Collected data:
***

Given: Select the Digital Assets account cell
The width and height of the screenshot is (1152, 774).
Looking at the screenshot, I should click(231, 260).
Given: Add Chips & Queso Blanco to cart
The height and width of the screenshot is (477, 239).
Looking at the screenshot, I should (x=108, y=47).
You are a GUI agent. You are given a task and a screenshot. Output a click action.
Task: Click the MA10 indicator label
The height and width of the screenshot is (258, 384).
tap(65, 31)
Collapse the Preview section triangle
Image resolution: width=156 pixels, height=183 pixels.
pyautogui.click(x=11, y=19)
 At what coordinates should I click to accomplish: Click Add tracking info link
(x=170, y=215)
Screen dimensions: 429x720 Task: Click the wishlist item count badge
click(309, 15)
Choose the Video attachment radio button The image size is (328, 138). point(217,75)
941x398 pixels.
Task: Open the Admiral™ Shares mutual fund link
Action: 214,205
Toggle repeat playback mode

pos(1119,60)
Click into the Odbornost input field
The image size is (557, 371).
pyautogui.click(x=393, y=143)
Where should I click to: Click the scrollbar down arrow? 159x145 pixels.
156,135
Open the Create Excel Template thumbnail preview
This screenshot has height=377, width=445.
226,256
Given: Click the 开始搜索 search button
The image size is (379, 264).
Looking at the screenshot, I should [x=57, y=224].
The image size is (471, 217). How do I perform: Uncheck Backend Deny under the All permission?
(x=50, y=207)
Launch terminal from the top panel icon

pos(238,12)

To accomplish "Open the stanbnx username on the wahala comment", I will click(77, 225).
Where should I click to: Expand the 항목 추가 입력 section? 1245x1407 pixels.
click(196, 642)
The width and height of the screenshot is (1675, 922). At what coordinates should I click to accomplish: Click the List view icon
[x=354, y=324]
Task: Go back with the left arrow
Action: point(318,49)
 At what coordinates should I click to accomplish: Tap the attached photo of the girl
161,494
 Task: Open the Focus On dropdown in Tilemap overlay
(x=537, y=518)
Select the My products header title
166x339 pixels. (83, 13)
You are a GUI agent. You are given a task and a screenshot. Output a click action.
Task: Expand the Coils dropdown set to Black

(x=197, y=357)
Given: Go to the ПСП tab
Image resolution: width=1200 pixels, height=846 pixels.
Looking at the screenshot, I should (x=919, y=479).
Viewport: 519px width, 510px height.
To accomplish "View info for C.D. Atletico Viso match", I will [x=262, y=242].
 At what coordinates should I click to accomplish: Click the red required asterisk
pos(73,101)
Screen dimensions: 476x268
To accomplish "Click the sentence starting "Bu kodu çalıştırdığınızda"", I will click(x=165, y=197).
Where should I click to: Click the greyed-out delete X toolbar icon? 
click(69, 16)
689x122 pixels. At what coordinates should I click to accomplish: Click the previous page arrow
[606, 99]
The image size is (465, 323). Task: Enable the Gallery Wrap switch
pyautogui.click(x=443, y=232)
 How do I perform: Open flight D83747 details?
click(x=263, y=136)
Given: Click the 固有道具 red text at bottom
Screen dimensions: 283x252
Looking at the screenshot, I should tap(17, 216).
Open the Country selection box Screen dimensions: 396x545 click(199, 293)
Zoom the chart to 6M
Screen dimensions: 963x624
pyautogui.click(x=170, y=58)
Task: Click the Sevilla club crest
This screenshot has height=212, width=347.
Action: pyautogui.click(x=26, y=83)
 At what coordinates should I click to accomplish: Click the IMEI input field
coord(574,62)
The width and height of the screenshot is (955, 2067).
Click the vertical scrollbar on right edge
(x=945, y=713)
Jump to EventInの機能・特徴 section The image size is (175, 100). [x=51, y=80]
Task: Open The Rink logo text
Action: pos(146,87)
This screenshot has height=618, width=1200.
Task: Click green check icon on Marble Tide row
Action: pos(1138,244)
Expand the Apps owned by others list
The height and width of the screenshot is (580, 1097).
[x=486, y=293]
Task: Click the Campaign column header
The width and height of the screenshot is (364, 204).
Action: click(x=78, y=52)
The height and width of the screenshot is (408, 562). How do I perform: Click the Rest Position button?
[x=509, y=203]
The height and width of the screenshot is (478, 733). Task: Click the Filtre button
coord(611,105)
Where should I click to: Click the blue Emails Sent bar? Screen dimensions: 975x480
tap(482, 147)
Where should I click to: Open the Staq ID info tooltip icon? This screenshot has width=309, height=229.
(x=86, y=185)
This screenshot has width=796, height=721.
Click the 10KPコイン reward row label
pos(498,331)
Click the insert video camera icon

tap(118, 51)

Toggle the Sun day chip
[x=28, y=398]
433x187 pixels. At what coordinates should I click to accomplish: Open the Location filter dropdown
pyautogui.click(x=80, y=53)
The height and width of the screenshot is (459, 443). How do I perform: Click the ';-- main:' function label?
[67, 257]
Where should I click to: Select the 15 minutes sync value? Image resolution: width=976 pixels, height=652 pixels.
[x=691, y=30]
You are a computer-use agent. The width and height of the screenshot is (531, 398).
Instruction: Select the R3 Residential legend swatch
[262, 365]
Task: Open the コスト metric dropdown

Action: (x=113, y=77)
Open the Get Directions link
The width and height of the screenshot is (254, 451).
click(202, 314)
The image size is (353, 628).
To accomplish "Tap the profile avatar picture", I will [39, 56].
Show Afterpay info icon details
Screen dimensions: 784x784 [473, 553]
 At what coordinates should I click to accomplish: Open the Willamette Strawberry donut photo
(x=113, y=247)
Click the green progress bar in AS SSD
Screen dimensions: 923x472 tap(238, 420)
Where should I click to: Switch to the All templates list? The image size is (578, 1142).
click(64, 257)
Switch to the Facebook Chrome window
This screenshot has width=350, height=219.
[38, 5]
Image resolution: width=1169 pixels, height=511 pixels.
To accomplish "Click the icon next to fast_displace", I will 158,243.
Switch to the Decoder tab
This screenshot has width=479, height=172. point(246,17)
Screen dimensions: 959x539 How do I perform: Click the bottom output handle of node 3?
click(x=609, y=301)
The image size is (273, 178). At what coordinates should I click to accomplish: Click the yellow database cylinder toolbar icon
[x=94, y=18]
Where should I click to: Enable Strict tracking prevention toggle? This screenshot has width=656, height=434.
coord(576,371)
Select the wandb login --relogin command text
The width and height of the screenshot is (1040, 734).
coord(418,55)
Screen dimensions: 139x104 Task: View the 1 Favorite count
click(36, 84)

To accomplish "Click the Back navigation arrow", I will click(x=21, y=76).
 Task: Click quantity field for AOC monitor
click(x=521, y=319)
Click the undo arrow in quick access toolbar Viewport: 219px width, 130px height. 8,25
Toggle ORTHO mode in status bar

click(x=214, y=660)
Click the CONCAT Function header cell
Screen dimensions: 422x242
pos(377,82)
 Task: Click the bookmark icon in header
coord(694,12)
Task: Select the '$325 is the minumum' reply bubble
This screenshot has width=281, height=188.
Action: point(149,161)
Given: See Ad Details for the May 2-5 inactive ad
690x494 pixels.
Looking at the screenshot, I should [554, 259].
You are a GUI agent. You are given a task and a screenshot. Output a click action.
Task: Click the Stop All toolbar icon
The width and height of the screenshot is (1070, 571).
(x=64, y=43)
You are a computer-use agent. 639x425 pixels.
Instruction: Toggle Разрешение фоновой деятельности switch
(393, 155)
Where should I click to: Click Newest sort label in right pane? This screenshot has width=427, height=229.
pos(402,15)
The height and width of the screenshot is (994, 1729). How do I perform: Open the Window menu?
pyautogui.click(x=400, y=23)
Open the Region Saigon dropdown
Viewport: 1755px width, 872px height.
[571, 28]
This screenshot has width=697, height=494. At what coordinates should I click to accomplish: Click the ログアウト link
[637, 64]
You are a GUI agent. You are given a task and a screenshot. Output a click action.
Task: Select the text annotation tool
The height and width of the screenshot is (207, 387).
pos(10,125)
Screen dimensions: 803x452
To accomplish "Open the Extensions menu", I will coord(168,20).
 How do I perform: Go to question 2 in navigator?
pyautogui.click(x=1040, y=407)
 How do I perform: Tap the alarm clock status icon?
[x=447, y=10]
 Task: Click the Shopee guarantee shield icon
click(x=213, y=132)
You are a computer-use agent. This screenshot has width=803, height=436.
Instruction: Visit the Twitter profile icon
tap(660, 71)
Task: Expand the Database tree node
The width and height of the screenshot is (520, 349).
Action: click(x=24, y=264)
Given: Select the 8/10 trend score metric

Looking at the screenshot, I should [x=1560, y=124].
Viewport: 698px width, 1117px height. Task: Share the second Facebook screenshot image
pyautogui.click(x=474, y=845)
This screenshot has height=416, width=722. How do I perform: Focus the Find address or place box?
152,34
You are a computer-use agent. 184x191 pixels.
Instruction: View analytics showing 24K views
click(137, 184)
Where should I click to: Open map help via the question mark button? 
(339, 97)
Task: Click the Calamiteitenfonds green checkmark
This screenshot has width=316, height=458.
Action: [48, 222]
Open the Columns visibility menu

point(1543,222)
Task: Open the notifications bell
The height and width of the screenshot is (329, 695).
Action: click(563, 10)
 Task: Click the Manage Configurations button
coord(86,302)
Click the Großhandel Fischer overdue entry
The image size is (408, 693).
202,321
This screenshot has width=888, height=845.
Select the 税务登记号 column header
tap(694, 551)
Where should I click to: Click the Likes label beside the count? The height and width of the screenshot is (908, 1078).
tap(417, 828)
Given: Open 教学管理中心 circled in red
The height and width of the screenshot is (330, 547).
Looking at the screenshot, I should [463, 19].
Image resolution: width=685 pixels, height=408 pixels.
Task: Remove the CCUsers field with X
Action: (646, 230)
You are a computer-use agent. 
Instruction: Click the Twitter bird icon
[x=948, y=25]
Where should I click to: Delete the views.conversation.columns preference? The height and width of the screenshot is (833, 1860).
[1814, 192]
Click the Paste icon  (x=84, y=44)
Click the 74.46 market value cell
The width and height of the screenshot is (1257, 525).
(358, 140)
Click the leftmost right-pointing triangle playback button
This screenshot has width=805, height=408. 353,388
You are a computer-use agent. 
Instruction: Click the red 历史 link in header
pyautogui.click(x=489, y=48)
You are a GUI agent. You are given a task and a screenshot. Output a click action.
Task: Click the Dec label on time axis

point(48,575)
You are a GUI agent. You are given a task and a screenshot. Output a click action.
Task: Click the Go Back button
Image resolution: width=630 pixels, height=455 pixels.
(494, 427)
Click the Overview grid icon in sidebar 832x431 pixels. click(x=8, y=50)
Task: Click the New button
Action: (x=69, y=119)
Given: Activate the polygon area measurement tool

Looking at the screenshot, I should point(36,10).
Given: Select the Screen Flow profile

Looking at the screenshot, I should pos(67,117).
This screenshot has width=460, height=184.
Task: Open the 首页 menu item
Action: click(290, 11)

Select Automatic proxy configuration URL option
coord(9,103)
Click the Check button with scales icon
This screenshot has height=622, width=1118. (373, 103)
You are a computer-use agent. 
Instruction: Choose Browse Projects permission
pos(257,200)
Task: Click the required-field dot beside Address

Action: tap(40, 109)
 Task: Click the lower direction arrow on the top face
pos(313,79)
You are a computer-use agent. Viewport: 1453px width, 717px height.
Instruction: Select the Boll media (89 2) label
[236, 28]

***

◆ Problem statement ◆
Write out every line in the data that holds the string "computer".

◆ Worked solution ◆
You are a computer-use agent. The width and height of the screenshot is (531, 398).
You are a computer-use agent. 639x425 pixels.
You are a computer-use agent. This screenshot has width=803, height=436.
You are a computer-use agent. 184x191 pixels.
You are a computer-use agent. 
You are a computer-use agent. 
You are a computer-use agent. 
You are a computer-use agent. Viewport: 1453px width, 717px height.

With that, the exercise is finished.